§ PROBLEM DESCRIPTION: All lines from the one that mentions "The image size is (1189, 560)." through the last of the entries below must be copied exactly, with both ends kept.

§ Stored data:
_____
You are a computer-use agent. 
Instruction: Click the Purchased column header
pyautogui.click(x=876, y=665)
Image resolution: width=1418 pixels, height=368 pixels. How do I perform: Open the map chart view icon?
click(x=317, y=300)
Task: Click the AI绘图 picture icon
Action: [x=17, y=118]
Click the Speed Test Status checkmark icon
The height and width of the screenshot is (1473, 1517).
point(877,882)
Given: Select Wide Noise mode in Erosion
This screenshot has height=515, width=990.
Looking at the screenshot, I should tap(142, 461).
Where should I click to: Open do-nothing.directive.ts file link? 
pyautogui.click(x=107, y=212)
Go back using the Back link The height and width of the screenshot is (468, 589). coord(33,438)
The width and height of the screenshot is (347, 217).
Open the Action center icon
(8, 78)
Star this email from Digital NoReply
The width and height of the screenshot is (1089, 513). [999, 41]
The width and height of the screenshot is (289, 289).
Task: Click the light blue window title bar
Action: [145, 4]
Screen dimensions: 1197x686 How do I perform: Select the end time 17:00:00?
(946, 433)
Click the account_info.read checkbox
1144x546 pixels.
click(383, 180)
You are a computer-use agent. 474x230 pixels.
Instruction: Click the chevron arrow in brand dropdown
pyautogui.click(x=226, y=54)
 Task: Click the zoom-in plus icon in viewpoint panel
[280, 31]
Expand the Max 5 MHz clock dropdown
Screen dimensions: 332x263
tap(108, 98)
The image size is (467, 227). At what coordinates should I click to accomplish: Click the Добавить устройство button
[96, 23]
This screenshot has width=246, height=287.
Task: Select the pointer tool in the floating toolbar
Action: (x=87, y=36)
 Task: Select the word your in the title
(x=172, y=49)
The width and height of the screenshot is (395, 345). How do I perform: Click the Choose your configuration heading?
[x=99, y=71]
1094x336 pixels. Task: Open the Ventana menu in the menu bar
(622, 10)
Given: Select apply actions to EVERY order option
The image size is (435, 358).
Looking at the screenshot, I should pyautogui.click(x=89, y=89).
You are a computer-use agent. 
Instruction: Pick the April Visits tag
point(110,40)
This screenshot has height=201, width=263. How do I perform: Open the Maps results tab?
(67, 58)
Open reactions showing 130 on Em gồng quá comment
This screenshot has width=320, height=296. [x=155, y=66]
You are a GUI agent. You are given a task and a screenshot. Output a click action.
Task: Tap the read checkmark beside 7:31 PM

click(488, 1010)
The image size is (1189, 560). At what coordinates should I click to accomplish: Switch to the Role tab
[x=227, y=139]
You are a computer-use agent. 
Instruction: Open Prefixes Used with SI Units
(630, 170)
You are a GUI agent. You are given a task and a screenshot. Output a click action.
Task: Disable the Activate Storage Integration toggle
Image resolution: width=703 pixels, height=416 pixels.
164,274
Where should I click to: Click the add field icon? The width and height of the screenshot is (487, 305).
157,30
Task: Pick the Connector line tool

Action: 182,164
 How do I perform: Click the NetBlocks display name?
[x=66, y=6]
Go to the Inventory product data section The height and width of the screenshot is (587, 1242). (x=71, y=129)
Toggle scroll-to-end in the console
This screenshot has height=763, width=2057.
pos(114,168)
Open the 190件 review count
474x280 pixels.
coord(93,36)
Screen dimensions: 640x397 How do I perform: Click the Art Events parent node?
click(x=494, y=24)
_____
§ EXERCISE ANSWER:
The image size is (1189, 560). At what coordinates should I click to accomplish: Switch to the Role tab
[x=227, y=139]
You are a computer-use agent. 
Instruction: Open Prefixes Used with SI Units
(630, 170)
You are a GUI agent. You are given a task and a screenshot. Output a click action.
Task: Disable the Activate Storage Integration toggle
Image resolution: width=703 pixels, height=416 pixels.
164,274
Where should I click to: Click the add field icon? The width and height of the screenshot is (487, 305).
157,30
Task: Pick the Connector line tool

Action: 182,164
 How do I perform: Click the NetBlocks display name?
[x=66, y=6]
Go to the Inventory product data section The height and width of the screenshot is (587, 1242). (x=71, y=129)
Toggle scroll-to-end in the console
This screenshot has height=763, width=2057.
pos(114,168)
Open the 190件 review count
474x280 pixels.
coord(93,36)
Screen dimensions: 640x397 How do I perform: Click the Art Events parent node?
click(x=494, y=24)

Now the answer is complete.